Here’s the Paper of Record, failing to recognize that animals packed into cages amid the overwhelming stench of waste are animals who are being abused, right before their eyes:
“It’s nonstop and no one can keep up,” [ACC spokesperson Katy] Hansen said in an interview on Sunday at the Queens facility, where animals were doubled up in some kennels and crates and the air was thick with the smell of urine and excrement. The sheer number of animals surrendered to the organization had left its employees unsure of what to do.
“ We can’t adopt our way out,” she said, as the earsplitting sound of barking seemed to echo off the walls. “I mean, unless we did a thousand adoptions this weekend, but that’s pretty unrealistic. So what is it that we can do? I don’t know. I think everyone’s trying to figure it out.”
“So what is it that we can do? I don’t know.” Just what you want to hear from a higher-up at a billion-dollar public agency. It also might be the most honest statement emitted from ACC since its unholy inception.

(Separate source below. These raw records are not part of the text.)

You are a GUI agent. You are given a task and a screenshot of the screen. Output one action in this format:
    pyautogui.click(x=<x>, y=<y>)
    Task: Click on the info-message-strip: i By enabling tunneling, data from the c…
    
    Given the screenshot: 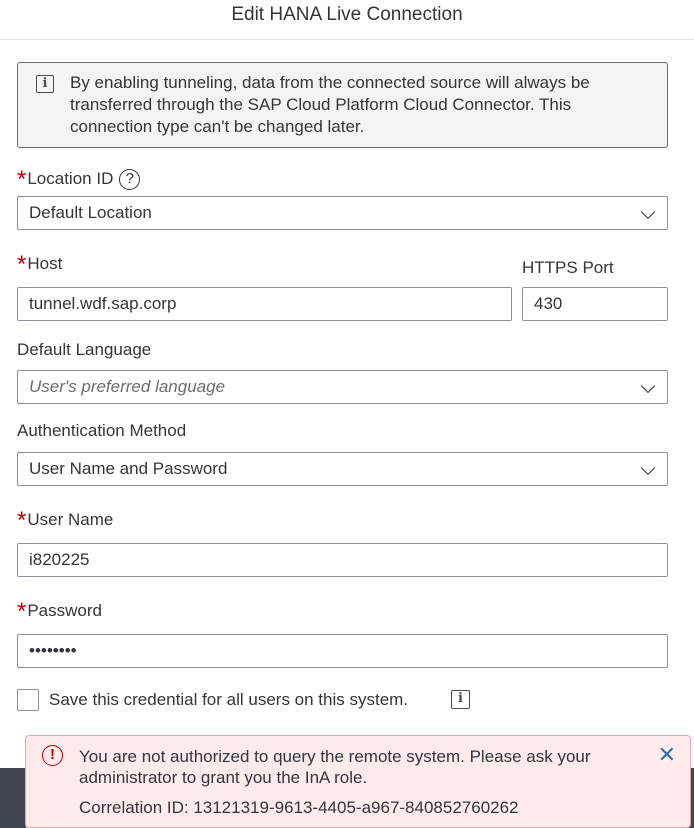 What is the action you would take?
    pyautogui.click(x=342, y=105)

The Scoop New York queried ACC, DOH, City Council member and health committee chair Lynn Schulman, and the Mayor’s Office of Animal Welfare concerning ACC’s limited operations and intake shutdowns in general. There was no reply.
Here’s the latest New York companion animal news:
With two dozen recent cases confirmed in raccoons and “feral” cats, Nassau County has declared rabies an "imminent public health threat.”
New York needs stronger animal cruelty laws, Exhibit ∞ + 1.
Related: A cruelty investigator in Rochester talked to WROC about how two bills state lawmakers failed to pass would help him do his job.
Gothamist published a thorough examination of a two-year cat custody fight in Manhattan.
Officials in Rensselaer County are trying desperately to avoid responsibility for homeless companion animals.
Related: Officials in Mayville, in Chautauqua County, leave it to residents to figure out how to address a snowballing stray cat population.
NYPD officers shot and killed a dog while making an arrest in Sheepshead Bay, Brooklyn.
And finally: Godspeed, Gracie.
Food recalls
The FDA announced no new pet food recalls this week.
Check here for info on earlier recalls.








Thx for your wonderful work. Never any accountability for ACC. I for one, pushing for expanded adoption hours. Just simple enough people can understand, fully in ACC control. They get no money from the city for services (food / vet care) that can keep pets in current homes. Yes, they say, all is just fine. Why not try to interview Patrick, the Bd Chairman?